**Trecho do texto**:
Não sou mulher, não sou médico, mas como pai de dois
filhos nascidos de parto normal (o segundo, aliás, de parto natural) vou entrar
no mérito da cesariana vs parto normal. Até porque não se trata apenas de um
debate de saúde. Recentemente o colunista da Veja, Rodrigo Constantino publicou
uma coluna dedicada ao tema
(http://veja.abril.com.br/blog/rodrigo-constantino/saude/e-preciso-fazer-uma-cesariana-para-extirpar-o-comunismo-da-fiocruz/).
Nesta coluna o autor além de deferir ataques à Fiocruz, divulga trechos de uma
suposta carta da Associação de Ginecologia e Obstetrícia do Rio de Janeiro
também questionando a fundação e defendendo o altíssimo índice na realização de
cesarianas no Brasil.
Por parte da Fiocruz, queria deixar claro, até mesmo como
trabalhador da Fundação, que temos um espaço aberto e plural de pesquisa, que
tem como intuito a promoção da saúde, o desenvolvimento social, como toda instituição
pública relacionada à pesquisa deveria ser. O nosso histórico na área de luta
contra as desigualdades sociais, a qualidade de vida da população brasileira e
em defesa do Sistema Único de Saúde nos coloca hoje como a mais destacada
instituição de ciência e tecnologia em saúde da América Latina. Ao se tratar,
da questão da saúde pública, e, mais especialmente a saúde da mulher, tão cara
nos tempos atuais onde ainda encontramos a questão de gênero pouco debatida, a
Fiocruz tem caminhado para suprir esta disparidade.

**Lista de tarefas**:
1. Liste todos os tipos de parto citados no texto sobre cesariana e parto normal.
2. Prossiga com o texto sobre cesariana e parto normal a partir da última frase apresentada.
O material abaixo provém de outra fonte.

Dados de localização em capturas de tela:
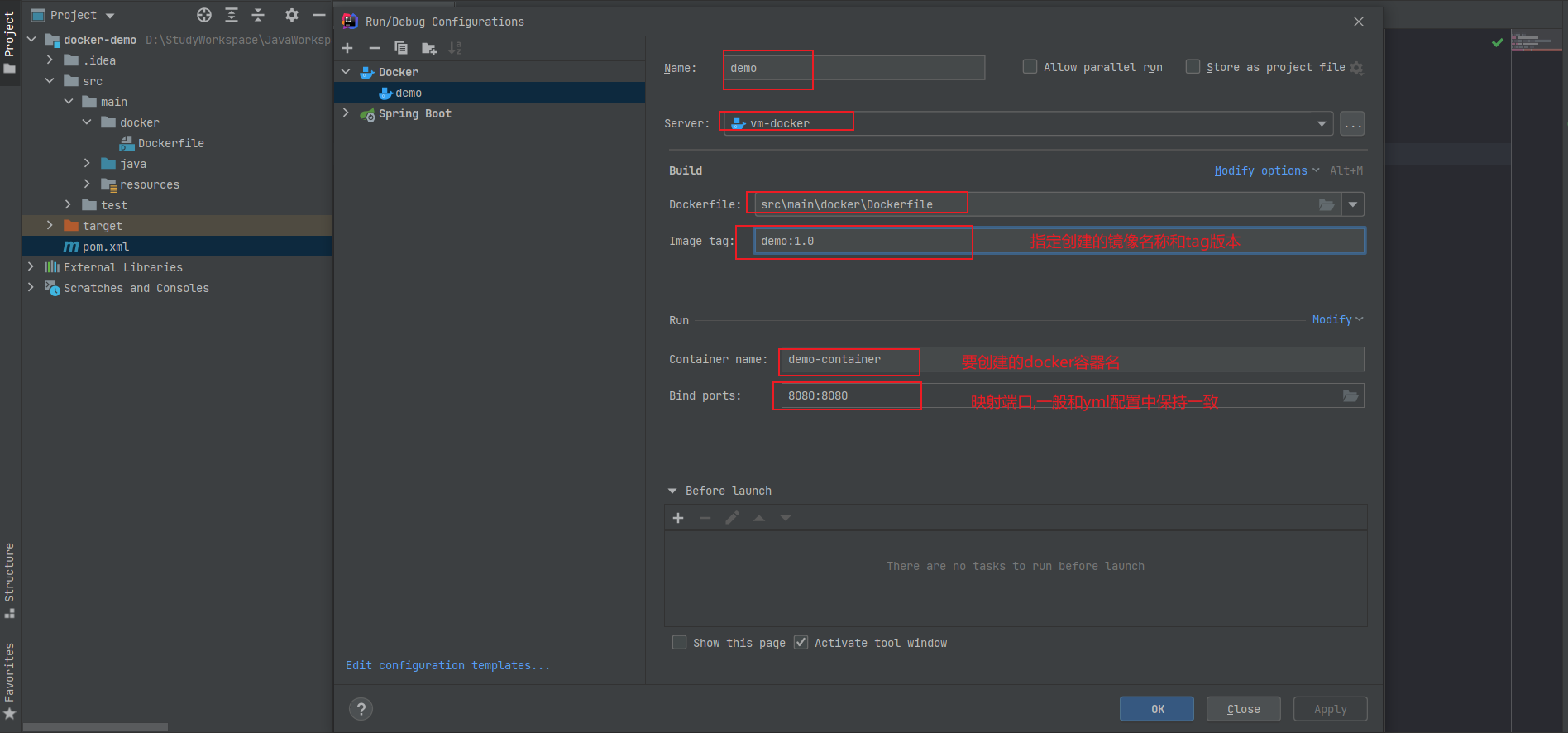
Task: Check Store as project file
Action: (x=1193, y=67)
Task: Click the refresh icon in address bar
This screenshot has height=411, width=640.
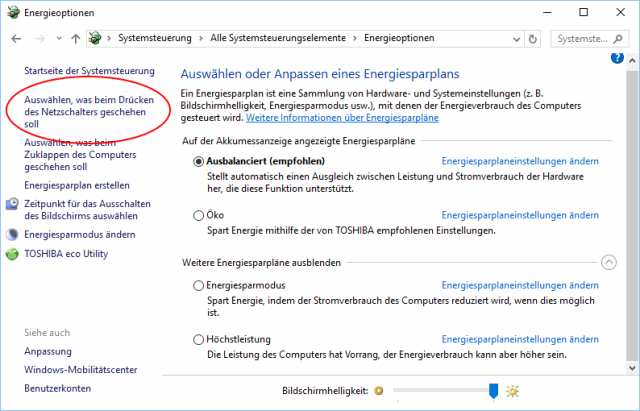Action: [x=533, y=39]
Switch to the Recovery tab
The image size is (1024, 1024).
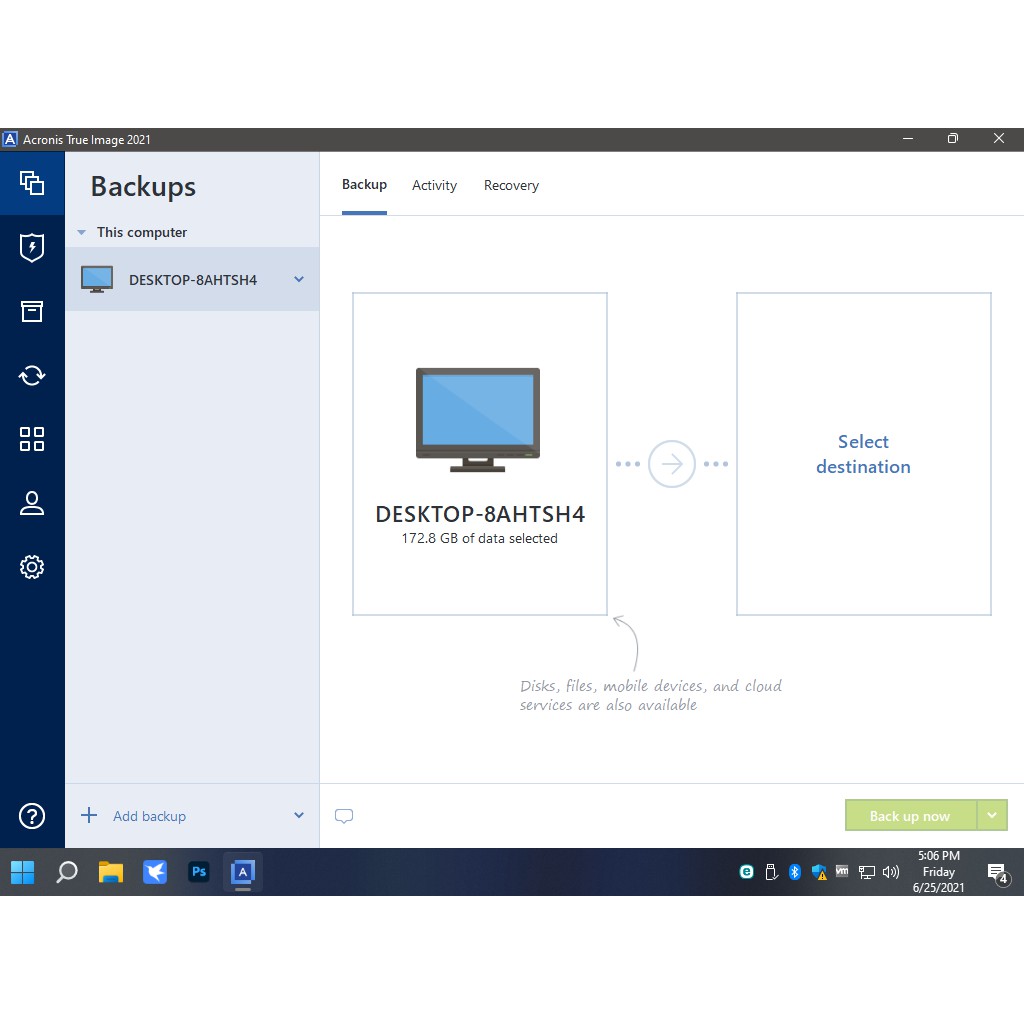(x=511, y=185)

**Respostas por item**:
1. Parto normal, parto natural e cesariana.

2.
Trabalha-se com o imaginário na saúde, hoje, de forma
invertida. Quando tratamos a saúde da mulher durante a gestação e na hora do
parto, essa inversão fica ainda mais evidente. Quantas mulheres, grávidas,
iniciam o seu pré-natal dispostas a fazer o parto normal, a parir, e são
convencidas ao longo dos meses a fazer a cesariana? Afinal, a quem interessa as
cesarianas?
As mulheres têm, sim, direito de escolher. Seus corpos,
suas regras. Mas para isso precisam estar munidas de informação e as
instituições de saúde necessitam estar preparadas para assistir às mulheres em
suas escolhas. Portanto, não podemos ignorar o que as corporações médicas têm
feito desse assunto. A falta de informação, ou a informação manipulada pelas
instituições de saúde têm grande responsabilidade nisso.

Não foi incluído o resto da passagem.